Monks among 30 people ‘brutally murdered’ by army in Myanmar monastery attack, insurgent group says

Anti-coup protesters walk through a market with images of ousted Myanmar leader Aung San Suu Kyi in Yangon, Myanmar (AP)
Anti-coup protesters walk through a market with images of ousted Myanmar leader Aung San Suu Kyi in Yangon, Myanmar (AP)

At least 30 people including monks have been brutally executed after soldiers burst into a monastery in Myanmar, resistance groups have claimed.

Myanmar has been plunged into chaos with a resistance movement fighting the military since a junta seized power two years ago.

Military forces launched airstrikes on the Nan Nein village on Saturday, the Karenni Nationalities Defence Force (KNDF) said.

The KNDF, one of several ethnic forces fighting the military government, said Myanmar troops entered the village after the shelling and executed villagers they found hiding inside a monastery, the KNDF said.

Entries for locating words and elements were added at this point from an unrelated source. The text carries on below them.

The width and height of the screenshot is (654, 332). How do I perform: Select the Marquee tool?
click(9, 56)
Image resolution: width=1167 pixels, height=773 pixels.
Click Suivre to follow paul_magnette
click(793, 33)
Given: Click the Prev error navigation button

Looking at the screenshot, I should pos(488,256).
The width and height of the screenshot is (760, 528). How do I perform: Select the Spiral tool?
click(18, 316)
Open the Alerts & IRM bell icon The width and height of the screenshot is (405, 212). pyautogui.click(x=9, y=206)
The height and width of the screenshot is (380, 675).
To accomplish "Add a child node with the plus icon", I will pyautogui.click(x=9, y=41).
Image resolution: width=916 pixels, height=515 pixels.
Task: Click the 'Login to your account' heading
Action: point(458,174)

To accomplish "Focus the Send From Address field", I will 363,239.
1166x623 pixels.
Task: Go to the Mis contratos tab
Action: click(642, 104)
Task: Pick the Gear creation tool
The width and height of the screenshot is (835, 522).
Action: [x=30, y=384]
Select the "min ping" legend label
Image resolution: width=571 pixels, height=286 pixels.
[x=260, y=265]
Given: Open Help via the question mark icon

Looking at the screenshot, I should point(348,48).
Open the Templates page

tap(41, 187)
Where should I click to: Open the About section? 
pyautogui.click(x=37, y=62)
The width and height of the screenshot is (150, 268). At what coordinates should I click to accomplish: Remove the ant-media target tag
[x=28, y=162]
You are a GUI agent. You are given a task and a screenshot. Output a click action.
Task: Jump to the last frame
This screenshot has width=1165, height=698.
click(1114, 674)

A graphic video released by the KNDF showed at least 21 bodies, including three in the orange robes worn by Buddhist monks, piled up outside.

Their bodies were riddled with gunshot wounds with bulletholes visible on the monastery walls.

A UN report released this month found that violence had intensified in northwestern and southeastern Myanmar due to the military’s “indiscriminate air strikes and artillery shelling, mass burnings of villages to displace civilian populations, and denial of humanitarian access.”

It came after soldiers rampaged through several villages, raping, beheading and killing at least 17 people, residents said, in the latest of what critics of the ruling military say are a series of war crimes since the army seized power two years ago.

Myanmar has been in turmoil since the military’s February 2021 seizure of power from the elected government of Aung San Suu Kyi prompted nationwide peaceful protests that security forces suppressed with deadly force. The violence triggered widespread armed resistance, which has since turned into what some UN experts have characterized as a civil war.

The army has been conducting major offensives in the countryside, including burning villages and driving hundreds of thousands of people from their homes. It has faced some of its toughest resistance in Sagaing, in Myanmar’s historic heartland.

Myanmar’s military has long been accused of serious human rights violations, most notably in the western state of Rakhine. International courts are considering whether it committed genocide there in a brutal 2017 counterinsurgency campaign that caused more than 700,000 members of the Muslim Rohingya minority to flee to neighboring Bangladesh for safety.